Detailed Description of the Invention

[0001]

BACKGROUND OF THE INVENTION 1. Field of the Invention The present invention relates to a method for manufacturing an embedded sample for observing a structure, and more specifically, a embedded sample for observing a structure in which a metal sample is embedded in a resin and an end face of the metal sample is exposed. The present invention relates to a method for manufacturing an embedded sample for tissue observation, which can be manufactured without forming a gap between a peripheral surface and a cured resin in a space surrounded by an inner peripheral surface.

[0002]

2. Description of the Related Art Usually, for example, when observing the structure of a metal sample formed in a tubular shape, the end surface of the metal sample is changed in order to clarify the structure to be observed. A so-called mirror finish for polishing is carried out.

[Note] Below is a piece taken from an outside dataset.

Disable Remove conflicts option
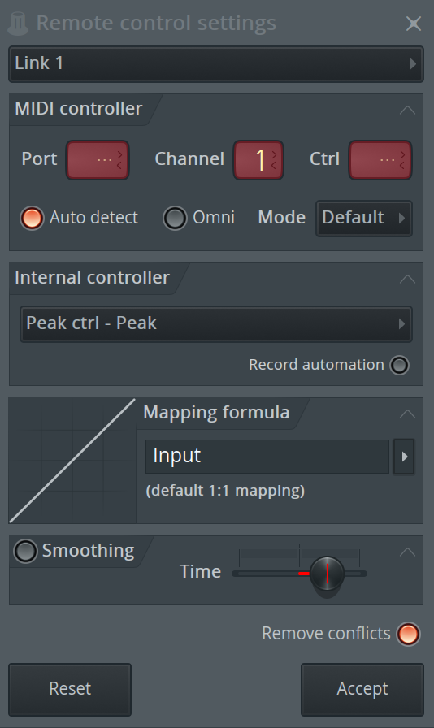 pos(408,634)
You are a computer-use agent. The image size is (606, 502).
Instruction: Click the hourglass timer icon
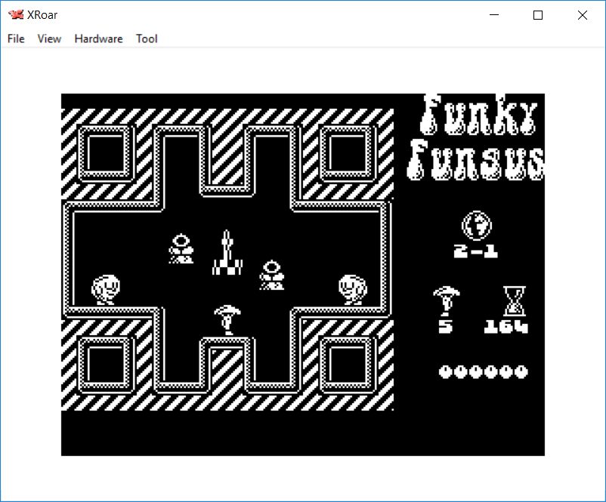tap(514, 300)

At this time, from the viewpoint of securely holding the metal sample during polishing, polishing the tissue surface with high flatness, and not damaging the edge of the metal sample during polishing, etc. The sample is embedded in the resin.

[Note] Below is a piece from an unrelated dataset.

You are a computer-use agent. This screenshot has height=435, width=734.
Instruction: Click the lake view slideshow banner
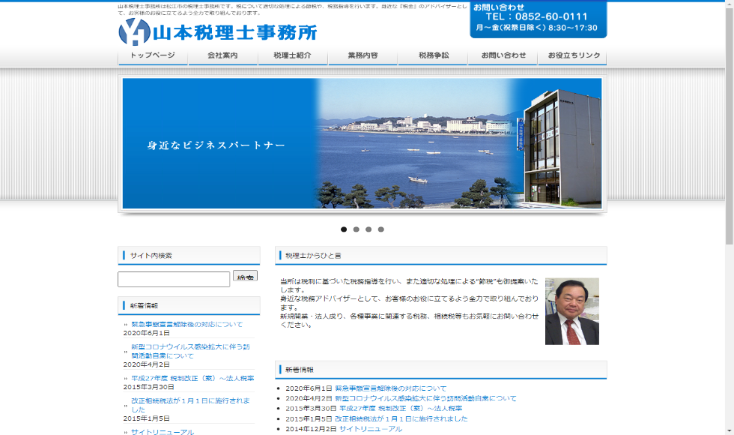(362, 143)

When the metal sample to be observed is tubular and the end face structure in the radial direction is to be observed, it is necessary to fill and harden the resin not only on the outer peripheral surface side but also on the entire inner peripheral surface side of the metal sample. is there.

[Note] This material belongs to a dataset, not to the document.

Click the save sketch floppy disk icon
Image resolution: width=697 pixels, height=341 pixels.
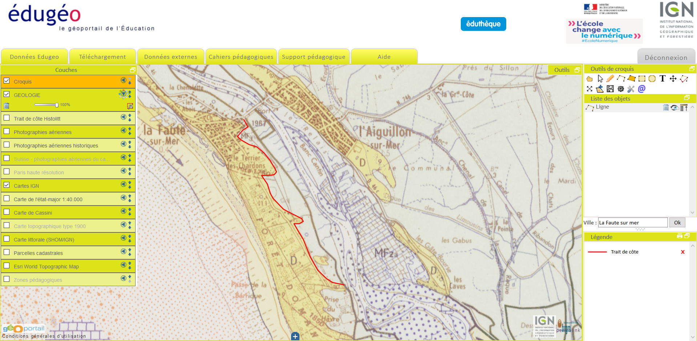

Therefore, a conventional example of a method for manufacturing such a textured embedded sample is described below.

First, as shown in FIG. 13, a metal sample 21 made of a metal tube having a circular radial cross-section is put on the inner bottom of a molding container 20 having an open upper part, and then FIG.
As shown in, the outer peripheral surface and the inner peripheral surface side of the metal sample 21 are filled with powder of thermosetting resin powder. At this time,
The thermosetting resin powder is carefully fed into the molding container 20 so that the upper surface of the thermosetting resin powder is substantially level with the end surface of the metal sample.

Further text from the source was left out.